----- Listed records -----

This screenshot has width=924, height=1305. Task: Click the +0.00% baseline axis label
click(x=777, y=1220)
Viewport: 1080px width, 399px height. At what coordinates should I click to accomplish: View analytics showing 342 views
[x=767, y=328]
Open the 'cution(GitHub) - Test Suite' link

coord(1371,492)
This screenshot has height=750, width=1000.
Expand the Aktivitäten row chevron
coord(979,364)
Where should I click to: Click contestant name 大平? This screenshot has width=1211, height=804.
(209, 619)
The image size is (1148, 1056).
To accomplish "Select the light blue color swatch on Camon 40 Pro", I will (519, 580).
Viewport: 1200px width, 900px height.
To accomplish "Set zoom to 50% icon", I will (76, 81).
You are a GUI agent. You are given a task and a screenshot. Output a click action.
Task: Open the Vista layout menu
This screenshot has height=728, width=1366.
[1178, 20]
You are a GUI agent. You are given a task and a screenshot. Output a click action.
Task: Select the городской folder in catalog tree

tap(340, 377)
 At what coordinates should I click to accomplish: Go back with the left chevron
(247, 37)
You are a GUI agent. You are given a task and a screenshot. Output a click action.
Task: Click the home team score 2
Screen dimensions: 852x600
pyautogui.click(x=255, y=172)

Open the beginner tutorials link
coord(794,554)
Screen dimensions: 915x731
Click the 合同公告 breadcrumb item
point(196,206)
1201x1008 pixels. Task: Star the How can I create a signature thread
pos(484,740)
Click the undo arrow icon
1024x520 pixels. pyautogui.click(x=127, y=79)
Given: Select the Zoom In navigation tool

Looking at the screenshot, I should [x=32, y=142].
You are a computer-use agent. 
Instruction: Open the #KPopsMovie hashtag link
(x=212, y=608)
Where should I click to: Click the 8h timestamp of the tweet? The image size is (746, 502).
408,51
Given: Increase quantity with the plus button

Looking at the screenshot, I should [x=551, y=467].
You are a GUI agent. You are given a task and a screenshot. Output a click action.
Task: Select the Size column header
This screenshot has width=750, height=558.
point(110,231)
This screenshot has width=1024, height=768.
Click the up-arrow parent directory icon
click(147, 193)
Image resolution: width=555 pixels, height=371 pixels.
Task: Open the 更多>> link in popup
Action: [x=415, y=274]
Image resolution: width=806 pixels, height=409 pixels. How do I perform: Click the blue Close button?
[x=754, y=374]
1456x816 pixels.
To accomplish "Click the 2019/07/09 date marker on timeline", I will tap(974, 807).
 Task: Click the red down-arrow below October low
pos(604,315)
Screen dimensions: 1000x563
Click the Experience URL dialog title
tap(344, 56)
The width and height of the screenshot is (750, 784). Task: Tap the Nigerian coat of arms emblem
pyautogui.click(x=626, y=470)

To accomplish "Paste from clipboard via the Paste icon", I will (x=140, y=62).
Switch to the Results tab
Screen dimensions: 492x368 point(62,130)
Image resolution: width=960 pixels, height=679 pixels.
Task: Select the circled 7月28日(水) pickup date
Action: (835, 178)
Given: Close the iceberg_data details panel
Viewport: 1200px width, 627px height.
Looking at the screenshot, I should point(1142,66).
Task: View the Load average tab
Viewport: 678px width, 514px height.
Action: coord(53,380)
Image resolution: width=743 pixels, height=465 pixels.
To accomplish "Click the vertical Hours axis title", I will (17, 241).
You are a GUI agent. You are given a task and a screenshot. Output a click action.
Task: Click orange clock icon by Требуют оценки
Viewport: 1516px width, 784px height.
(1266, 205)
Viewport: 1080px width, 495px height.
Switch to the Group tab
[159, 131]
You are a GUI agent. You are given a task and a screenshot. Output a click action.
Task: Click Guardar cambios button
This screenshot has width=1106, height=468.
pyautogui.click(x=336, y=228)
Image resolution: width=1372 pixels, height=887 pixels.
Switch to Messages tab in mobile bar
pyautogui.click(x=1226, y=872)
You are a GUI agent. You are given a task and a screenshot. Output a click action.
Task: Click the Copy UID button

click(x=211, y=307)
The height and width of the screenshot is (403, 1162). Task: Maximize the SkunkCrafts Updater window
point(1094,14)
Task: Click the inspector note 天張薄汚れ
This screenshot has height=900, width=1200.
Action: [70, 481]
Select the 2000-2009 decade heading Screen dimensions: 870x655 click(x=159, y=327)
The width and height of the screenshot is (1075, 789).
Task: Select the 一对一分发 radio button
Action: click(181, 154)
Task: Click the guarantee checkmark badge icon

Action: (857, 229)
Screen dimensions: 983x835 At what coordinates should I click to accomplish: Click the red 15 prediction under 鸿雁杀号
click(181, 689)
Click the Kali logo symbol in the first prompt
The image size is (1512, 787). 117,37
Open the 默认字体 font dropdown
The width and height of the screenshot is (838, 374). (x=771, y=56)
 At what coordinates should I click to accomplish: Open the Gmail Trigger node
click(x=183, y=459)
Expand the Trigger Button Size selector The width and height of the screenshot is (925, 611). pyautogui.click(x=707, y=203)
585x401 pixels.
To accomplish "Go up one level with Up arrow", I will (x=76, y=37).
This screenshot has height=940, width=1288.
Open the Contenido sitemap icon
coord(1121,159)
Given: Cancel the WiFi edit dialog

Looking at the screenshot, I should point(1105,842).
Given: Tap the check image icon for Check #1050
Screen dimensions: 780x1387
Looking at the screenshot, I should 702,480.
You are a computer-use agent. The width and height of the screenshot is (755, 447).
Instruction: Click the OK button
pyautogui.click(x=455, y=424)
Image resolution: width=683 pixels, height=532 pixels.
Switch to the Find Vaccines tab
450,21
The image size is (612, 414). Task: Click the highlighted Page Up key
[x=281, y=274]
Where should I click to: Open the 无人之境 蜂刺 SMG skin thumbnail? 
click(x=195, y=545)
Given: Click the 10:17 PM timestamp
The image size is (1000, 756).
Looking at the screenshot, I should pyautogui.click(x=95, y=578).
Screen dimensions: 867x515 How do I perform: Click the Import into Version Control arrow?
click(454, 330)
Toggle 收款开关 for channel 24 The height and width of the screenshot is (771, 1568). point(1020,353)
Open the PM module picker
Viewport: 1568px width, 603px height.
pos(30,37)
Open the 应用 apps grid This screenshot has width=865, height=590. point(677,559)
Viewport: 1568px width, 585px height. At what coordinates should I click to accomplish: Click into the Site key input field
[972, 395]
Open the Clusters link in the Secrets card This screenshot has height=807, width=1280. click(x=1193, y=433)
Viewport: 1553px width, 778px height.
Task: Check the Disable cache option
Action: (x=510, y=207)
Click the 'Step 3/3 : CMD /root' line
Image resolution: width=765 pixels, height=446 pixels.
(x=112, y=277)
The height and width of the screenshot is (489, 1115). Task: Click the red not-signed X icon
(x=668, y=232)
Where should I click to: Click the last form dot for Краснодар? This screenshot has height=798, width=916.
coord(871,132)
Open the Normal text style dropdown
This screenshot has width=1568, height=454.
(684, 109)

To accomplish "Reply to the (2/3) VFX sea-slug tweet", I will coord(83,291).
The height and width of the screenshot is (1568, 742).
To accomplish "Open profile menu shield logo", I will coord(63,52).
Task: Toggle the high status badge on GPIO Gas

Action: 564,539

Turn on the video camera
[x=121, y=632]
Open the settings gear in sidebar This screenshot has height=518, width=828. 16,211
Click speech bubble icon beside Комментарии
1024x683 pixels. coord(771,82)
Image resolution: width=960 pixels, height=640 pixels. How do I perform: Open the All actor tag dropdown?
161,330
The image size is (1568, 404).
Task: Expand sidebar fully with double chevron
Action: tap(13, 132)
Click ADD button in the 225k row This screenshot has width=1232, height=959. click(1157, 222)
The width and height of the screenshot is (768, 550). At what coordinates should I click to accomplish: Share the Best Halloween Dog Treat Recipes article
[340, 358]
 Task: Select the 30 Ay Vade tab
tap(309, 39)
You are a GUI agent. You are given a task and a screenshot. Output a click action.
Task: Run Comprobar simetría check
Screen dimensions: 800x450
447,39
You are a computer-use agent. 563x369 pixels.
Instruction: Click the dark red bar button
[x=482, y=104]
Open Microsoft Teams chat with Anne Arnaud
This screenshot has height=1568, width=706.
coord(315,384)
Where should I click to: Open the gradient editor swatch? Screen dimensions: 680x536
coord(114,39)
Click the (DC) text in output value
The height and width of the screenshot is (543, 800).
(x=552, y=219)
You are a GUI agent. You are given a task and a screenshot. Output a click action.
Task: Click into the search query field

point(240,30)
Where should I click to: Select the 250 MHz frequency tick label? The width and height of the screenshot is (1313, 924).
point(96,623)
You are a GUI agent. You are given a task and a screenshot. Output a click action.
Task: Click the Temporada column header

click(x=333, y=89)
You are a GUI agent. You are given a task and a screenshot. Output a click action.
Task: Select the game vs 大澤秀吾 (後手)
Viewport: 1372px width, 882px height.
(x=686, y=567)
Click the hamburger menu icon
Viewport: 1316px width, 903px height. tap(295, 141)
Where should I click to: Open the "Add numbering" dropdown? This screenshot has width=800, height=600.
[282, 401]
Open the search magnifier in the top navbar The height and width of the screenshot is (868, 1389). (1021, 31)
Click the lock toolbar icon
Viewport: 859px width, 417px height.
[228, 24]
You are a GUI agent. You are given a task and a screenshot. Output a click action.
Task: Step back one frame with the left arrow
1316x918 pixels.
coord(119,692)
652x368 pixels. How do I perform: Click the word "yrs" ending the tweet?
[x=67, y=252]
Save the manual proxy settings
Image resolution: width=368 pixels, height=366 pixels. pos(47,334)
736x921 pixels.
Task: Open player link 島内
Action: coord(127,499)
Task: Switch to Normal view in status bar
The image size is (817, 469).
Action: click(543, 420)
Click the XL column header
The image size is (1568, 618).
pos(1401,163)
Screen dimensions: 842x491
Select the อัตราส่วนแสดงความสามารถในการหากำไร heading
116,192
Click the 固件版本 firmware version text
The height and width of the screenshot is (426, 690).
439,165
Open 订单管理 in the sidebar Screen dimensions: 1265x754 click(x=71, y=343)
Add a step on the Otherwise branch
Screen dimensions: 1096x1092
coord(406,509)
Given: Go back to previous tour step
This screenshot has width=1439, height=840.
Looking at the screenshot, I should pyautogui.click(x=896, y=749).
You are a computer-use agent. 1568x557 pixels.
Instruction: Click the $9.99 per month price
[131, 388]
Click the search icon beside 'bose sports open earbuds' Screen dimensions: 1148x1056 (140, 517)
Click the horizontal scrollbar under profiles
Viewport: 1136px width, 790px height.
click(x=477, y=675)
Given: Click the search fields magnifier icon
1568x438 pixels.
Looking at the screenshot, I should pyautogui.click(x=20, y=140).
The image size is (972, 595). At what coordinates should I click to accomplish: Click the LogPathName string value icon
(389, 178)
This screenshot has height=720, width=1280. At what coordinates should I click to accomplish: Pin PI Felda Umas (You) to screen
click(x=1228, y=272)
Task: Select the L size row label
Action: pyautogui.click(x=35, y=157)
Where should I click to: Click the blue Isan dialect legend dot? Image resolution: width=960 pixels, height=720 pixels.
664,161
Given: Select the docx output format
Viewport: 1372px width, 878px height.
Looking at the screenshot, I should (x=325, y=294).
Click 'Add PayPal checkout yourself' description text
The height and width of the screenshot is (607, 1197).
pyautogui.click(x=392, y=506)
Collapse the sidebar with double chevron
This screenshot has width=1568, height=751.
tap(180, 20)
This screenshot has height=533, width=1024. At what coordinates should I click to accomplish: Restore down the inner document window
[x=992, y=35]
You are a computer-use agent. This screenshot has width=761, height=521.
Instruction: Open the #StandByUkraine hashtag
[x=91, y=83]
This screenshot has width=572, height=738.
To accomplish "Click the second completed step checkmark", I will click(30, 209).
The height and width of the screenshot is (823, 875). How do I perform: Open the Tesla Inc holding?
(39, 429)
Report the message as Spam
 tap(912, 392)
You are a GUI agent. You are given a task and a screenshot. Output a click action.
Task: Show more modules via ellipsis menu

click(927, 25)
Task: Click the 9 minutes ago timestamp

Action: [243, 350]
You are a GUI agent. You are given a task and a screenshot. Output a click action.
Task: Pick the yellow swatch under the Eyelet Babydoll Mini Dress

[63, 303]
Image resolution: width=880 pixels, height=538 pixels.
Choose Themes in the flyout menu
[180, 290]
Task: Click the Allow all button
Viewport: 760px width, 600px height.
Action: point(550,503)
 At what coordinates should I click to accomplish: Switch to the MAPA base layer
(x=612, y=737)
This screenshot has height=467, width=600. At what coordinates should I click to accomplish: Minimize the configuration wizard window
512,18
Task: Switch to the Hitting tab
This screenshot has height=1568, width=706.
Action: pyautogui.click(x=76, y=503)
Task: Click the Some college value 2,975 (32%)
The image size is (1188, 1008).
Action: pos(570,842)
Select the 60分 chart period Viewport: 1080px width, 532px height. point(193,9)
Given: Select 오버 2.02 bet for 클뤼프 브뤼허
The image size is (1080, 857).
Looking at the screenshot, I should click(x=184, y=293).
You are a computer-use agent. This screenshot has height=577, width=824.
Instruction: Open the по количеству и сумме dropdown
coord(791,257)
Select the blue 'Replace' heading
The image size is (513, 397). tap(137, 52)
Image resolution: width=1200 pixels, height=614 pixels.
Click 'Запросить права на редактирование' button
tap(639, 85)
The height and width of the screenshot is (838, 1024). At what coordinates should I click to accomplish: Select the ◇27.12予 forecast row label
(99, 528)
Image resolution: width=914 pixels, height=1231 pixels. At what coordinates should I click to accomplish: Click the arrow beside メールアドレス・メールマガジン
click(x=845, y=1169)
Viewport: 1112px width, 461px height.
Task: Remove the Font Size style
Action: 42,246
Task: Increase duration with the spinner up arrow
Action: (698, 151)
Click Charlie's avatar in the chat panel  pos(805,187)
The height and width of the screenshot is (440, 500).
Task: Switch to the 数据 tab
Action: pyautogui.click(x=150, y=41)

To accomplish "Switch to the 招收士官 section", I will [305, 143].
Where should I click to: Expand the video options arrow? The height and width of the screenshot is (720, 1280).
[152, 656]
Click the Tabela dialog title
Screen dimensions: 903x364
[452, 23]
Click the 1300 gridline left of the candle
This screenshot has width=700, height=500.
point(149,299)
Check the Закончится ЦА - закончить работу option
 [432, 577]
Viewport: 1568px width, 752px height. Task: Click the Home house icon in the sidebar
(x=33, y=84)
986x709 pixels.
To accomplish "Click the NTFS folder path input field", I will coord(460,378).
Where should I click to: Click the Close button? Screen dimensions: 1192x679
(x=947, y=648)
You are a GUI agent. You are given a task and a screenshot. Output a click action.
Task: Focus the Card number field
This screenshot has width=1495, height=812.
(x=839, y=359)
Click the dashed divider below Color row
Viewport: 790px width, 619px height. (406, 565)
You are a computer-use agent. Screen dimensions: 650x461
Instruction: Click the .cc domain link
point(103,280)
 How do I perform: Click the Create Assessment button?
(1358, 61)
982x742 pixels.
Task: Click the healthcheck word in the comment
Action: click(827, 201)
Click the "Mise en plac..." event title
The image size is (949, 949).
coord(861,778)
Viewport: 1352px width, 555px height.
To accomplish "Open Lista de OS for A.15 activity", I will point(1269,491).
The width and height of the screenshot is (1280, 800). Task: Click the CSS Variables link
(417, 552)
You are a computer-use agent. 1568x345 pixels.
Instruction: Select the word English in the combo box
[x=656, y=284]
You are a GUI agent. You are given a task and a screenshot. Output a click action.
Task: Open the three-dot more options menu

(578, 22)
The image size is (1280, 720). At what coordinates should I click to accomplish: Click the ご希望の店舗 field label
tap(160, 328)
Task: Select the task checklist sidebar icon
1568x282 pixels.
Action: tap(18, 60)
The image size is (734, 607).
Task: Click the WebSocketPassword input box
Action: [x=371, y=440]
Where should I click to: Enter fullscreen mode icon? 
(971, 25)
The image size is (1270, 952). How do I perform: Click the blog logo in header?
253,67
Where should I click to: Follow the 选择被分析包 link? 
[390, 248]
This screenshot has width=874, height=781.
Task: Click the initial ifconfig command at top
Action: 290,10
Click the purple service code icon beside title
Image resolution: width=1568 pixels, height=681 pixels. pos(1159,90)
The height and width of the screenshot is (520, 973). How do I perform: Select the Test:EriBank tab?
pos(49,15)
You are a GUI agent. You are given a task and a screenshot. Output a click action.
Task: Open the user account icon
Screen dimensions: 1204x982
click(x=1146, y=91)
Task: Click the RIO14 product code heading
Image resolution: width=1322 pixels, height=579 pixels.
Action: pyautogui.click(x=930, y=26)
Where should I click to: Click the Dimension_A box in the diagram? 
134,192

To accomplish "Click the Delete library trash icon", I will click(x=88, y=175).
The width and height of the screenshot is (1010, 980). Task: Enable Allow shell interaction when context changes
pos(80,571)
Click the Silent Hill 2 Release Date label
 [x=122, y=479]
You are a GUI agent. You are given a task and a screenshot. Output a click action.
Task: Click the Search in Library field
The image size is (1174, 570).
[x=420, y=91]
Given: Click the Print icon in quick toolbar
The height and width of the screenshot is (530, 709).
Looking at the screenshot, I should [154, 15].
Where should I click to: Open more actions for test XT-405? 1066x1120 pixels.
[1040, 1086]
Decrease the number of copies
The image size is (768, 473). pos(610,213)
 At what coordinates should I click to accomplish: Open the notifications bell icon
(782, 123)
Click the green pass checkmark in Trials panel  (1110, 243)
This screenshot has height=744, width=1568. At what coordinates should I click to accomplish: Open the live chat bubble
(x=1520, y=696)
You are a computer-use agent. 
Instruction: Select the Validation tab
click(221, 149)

-----

An exact copy of the lines above, from the one containing "Where should I click to: Click the last" through the one containing "Click ADD button", is the whole of the answer.

Where should I click to: Click the last form dot for Краснодар? This screenshot has height=798, width=916.
coord(871,132)
Open the Normal text style dropdown
This screenshot has width=1568, height=454.
(684, 109)

To accomplish "Reply to the (2/3) VFX sea-slug tweet", I will coord(83,291).
The height and width of the screenshot is (1568, 742).
To accomplish "Open profile menu shield logo", I will coord(63,52).
Task: Toggle the high status badge on GPIO Gas

Action: 564,539

Turn on the video camera
[x=121, y=632]
Open the settings gear in sidebar This screenshot has height=518, width=828. 16,211
Click speech bubble icon beside Комментарии
1024x683 pixels. coord(771,82)
Image resolution: width=960 pixels, height=640 pixels. How do I perform: Open the All actor tag dropdown?
161,330
The image size is (1568, 404).
Task: Expand sidebar fully with double chevron
Action: tap(13, 132)
Click ADD button in the 225k row This screenshot has width=1232, height=959. click(1157, 222)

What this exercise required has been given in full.